Neuer Gedenkort in Mainz: Bauarbeiten beginnen

Am ehemaligen Mainzer Güterbahnhof haben die Bauarbeiten für einen neuen Gedenkort begonnen. Er soll an die Deportationen während der NS-Zeit erinnern.

Neuer Gedenkort in Mainz: Bauarbeiten beginnen

Die Stadt Mainz errichtet einen Gedenkort auf dem Gelände des ehemaligen Güterbahnhofs. Dort soll künftig an die Massendeportationen während der NS-Zeit erinnert werden.

Das Gelände gehört heute der vlexx GmbH, die es der Stadt für das Projekt zur Verfügung stellt. Nach vorbereitenden Bodenarbeiten von vlexx konnten nun die eigentlichen Bauarbeiten beginnen. Die Baustelleneinrichtung ist bereits abgeschlossen, Container wurden geliefert und installiert sowie ein Bauzaun errichtet.

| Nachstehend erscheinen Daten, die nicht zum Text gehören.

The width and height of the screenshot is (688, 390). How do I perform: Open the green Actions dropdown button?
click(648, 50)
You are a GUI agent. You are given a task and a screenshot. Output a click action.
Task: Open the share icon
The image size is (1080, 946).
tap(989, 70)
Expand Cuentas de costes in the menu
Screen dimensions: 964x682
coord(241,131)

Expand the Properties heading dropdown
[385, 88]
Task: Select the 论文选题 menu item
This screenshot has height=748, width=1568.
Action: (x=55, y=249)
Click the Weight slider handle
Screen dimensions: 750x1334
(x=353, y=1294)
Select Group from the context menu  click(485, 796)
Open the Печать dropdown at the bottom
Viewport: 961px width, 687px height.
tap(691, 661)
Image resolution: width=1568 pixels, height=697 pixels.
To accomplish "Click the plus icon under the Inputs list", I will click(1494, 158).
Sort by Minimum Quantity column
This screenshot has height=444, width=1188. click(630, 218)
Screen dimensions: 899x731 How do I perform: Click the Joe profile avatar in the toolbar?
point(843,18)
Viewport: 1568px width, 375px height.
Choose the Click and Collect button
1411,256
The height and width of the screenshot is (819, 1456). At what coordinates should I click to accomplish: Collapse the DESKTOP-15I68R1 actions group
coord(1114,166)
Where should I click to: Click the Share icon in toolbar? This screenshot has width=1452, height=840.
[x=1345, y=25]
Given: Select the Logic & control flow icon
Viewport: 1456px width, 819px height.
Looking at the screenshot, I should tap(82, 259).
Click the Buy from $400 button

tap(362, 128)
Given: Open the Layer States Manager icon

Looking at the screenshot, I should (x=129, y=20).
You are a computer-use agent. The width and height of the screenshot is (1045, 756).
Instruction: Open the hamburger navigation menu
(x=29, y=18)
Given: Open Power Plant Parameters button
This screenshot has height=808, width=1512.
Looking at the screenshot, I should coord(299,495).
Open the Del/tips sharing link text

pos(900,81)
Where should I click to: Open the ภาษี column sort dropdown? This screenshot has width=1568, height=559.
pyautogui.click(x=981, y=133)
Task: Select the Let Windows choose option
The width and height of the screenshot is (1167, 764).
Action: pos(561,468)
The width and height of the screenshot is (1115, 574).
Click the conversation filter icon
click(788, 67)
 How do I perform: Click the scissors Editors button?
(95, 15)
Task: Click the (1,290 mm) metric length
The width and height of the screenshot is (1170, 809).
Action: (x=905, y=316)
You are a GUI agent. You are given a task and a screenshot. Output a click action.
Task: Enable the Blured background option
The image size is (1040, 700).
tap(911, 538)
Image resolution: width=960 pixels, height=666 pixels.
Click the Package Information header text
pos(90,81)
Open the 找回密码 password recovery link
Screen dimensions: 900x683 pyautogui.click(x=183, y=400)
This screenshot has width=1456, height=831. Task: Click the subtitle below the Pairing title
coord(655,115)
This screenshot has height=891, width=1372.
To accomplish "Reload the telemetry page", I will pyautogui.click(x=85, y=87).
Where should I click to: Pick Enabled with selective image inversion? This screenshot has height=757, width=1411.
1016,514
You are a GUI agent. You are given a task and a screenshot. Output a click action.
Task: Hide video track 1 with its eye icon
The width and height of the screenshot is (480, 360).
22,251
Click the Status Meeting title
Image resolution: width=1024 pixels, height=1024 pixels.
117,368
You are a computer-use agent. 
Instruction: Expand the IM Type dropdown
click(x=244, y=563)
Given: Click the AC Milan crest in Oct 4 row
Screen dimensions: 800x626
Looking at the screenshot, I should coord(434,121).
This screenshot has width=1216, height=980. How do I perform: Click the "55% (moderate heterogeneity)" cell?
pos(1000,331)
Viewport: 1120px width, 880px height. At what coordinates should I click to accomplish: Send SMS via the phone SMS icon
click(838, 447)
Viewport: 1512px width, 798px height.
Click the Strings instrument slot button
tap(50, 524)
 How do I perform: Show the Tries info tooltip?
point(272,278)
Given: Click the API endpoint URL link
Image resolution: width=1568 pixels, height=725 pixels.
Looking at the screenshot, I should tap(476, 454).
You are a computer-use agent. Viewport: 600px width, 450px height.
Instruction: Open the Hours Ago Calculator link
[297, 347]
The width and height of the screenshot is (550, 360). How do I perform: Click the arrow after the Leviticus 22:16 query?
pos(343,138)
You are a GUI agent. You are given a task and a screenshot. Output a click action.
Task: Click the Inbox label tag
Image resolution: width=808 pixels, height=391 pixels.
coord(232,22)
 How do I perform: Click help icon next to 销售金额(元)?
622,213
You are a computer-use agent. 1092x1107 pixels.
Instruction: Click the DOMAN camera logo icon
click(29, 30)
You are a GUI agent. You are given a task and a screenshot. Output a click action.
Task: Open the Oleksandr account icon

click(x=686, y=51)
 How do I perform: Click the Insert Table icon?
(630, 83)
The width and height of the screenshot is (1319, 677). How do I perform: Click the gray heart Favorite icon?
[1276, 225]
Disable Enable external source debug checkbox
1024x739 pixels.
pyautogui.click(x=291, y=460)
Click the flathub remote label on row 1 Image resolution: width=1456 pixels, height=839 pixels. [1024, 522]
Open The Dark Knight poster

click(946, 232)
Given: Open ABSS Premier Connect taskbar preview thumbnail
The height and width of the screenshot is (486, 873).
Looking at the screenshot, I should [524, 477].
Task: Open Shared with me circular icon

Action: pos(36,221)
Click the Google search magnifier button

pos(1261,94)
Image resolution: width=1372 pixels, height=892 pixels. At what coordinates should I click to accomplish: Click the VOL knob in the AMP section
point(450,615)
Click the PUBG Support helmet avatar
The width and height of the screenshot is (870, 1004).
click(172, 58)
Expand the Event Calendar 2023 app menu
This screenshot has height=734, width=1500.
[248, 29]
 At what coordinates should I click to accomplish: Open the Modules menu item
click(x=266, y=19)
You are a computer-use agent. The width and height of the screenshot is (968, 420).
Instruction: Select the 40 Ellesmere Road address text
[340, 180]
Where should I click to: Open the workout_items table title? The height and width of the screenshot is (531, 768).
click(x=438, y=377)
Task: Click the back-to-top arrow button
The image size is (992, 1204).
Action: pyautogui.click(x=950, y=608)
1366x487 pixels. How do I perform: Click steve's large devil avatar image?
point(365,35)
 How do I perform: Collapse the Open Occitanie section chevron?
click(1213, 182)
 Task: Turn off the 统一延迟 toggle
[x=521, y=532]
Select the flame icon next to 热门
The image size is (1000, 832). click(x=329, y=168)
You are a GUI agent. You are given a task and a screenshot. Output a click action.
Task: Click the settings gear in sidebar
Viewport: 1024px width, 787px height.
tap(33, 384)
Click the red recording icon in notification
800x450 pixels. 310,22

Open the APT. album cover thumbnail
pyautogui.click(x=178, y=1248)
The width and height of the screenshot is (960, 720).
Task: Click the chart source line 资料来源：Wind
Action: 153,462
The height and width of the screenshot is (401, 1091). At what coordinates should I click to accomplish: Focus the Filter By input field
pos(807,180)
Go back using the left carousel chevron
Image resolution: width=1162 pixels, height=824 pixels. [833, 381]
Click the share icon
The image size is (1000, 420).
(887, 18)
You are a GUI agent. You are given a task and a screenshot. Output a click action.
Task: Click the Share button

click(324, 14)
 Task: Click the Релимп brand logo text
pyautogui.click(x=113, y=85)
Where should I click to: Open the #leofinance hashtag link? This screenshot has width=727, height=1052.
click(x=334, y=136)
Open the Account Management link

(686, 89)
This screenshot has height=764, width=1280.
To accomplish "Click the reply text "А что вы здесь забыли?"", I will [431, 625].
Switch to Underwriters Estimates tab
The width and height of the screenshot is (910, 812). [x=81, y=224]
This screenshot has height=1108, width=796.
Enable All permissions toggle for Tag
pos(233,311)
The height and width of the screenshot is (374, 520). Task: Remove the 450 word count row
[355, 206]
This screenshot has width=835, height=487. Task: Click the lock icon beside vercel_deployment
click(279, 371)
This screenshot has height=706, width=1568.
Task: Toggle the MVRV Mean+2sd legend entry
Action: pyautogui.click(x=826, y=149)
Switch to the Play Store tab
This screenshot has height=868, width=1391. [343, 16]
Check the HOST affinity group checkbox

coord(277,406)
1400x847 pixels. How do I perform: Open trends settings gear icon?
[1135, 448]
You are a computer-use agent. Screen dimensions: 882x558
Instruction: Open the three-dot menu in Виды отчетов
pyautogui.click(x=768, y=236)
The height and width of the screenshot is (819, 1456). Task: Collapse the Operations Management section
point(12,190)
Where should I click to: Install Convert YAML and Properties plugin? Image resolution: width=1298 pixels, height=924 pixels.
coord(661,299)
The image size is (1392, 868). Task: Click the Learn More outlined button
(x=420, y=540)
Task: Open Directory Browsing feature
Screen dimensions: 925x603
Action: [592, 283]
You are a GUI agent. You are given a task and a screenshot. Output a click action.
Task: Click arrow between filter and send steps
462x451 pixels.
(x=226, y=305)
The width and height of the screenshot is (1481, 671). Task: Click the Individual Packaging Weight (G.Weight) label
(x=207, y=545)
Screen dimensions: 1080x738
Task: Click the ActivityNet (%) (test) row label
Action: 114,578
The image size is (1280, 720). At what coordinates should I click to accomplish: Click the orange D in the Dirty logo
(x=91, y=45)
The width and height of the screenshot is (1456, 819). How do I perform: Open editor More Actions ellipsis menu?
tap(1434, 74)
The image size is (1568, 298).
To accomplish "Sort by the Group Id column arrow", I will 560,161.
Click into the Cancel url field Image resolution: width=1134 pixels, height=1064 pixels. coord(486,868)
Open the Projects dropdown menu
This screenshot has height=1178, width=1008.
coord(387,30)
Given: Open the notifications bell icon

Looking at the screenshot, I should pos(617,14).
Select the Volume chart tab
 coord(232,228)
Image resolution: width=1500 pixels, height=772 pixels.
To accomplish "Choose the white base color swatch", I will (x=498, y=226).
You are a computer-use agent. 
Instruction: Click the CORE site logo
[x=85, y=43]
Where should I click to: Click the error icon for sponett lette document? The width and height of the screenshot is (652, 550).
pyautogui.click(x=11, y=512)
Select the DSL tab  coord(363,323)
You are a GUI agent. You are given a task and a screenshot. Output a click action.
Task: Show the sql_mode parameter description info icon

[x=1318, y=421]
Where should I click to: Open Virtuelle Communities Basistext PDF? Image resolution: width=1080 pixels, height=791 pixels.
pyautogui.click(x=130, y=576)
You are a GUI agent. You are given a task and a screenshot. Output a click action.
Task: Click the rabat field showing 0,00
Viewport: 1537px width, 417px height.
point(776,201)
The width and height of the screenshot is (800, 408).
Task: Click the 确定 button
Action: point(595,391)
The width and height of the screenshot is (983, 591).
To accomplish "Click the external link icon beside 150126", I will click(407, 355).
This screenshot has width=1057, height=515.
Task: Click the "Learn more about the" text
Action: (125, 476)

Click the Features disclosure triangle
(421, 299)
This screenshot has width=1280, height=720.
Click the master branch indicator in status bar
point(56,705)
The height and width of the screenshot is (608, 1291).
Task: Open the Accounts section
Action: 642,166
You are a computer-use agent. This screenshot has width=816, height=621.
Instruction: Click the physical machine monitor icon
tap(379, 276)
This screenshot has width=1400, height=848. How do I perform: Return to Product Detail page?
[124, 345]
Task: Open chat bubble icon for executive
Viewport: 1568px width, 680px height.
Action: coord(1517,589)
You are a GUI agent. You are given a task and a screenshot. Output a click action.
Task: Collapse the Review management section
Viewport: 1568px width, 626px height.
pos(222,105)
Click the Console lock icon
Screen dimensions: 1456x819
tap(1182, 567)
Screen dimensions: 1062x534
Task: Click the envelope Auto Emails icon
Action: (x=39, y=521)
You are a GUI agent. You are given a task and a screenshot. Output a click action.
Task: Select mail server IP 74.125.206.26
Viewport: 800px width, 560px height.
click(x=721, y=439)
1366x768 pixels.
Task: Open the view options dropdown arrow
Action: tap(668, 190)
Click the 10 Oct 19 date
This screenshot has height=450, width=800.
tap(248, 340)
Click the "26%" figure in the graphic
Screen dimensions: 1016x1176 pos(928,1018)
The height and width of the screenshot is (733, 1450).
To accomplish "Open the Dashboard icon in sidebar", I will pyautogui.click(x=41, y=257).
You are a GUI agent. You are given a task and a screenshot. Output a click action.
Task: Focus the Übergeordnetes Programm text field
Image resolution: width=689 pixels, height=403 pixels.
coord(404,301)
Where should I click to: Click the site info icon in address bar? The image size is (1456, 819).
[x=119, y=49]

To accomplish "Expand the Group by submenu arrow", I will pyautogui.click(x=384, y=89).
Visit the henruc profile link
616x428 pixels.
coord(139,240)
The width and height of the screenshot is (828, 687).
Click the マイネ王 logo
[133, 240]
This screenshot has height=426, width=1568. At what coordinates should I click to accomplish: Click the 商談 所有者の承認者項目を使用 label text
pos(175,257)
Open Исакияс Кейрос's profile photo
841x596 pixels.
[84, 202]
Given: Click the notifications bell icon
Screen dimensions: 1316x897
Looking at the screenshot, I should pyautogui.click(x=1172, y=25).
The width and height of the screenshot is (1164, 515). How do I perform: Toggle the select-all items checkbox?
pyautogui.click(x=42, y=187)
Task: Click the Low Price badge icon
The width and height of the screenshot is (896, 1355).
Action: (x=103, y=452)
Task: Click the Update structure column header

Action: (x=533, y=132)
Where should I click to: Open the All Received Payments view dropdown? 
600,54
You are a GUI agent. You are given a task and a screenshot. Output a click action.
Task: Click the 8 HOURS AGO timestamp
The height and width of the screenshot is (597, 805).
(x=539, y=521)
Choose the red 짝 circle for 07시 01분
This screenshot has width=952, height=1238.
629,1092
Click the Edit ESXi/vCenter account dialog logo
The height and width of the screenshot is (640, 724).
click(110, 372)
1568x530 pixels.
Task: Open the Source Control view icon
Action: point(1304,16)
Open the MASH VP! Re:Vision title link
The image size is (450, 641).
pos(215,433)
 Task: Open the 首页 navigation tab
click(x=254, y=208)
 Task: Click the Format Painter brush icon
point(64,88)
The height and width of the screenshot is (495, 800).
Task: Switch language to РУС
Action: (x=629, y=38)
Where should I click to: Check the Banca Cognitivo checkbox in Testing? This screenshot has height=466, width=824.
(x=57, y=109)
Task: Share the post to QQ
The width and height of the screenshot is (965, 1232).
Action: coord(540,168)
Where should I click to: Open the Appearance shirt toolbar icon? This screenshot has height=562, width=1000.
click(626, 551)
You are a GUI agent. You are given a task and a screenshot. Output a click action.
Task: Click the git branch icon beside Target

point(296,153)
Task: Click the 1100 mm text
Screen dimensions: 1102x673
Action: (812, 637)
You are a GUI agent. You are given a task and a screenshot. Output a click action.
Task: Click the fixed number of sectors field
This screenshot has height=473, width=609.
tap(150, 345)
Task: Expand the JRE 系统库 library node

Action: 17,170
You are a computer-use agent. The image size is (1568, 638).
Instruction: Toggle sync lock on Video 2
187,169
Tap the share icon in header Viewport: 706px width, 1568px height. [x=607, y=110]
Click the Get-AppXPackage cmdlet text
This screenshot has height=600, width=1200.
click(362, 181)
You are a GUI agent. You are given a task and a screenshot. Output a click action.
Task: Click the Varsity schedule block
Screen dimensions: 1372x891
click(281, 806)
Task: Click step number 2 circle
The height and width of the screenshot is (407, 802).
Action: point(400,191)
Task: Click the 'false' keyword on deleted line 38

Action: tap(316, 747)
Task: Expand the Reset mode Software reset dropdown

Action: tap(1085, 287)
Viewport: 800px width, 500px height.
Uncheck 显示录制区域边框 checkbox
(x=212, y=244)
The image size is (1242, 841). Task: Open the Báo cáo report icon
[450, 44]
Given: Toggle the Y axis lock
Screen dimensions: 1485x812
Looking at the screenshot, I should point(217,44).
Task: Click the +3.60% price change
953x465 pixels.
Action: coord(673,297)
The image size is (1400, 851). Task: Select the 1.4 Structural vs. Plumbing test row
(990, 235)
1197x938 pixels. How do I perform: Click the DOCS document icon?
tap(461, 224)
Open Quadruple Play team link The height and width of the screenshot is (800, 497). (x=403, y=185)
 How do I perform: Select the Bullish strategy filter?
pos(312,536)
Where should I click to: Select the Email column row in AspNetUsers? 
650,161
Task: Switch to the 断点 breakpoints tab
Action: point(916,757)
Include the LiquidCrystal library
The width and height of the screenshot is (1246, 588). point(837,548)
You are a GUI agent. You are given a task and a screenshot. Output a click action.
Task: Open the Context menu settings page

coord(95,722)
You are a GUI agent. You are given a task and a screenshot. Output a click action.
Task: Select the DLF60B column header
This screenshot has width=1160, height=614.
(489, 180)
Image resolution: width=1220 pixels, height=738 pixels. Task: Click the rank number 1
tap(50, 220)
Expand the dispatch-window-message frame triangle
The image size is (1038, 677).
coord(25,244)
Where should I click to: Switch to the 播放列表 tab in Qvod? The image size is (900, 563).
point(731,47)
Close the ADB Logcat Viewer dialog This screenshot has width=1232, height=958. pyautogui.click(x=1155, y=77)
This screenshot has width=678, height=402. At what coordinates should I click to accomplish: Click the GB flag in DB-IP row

So soll der Gedenkort aussehen

In Kürze starten die Tiefbaumaßnahmen. Anschließend werden die Fundamente für eine Betonwand hergerichtet, auf der eine Betonskulptur entstehen soll. Historische Mauersegmente werden in das Fundament eingelassen. An der Wand werden die Namen der deportierten Mainzer Sinti und Juden in Zinn-Bronze-Buchstaben angebracht. Ein Edelstahlspiegel wird mit Zitaten aus Postkarten von Mainzer Bürgern versehen, die nach Piaski deportiert wurden.

Der Garten- und Landschaftsbau soll die umliegenden Grünflächen gestalten. Zudem werden großformatige menschliche Schatten dauerhaft in den Granitboden eingelassen. Die Fertigstellung ist für Anfang 2026 geplant.

Mehr als 1000 Mainzer wurden deportiert

Von diesem Ort aus wurden ab 1942 Menschen mit jüdischen Wurzeln aus Mainz und der Region in Konzentrations- und Vernichtungslager verschleppt. Bereits am 16. Mai 1940 waren etwa 100 in Mainz lebende Sinti in das besetzte Polen deportiert worden. Der erste dokumentierte Transport vom Güterbahnhof erfolgte am 20. März 1942 in das Ghetto Piaski. Am 30. September 1942 wurden 883 Personen nach Treblinka deportiert. Insgesamt wurden bis Kriegsende 1131 Mainzer Juden deportiert.

Der Entwurf für den Gedenkort stammt vom Dresdner Büro Atelier Schmelzer Weber und dem Bildhauer Prof. Andreas Theurer aus Berlin. Sie hatten 2017 den Ideenwettbewerb der Stadt gewonnen.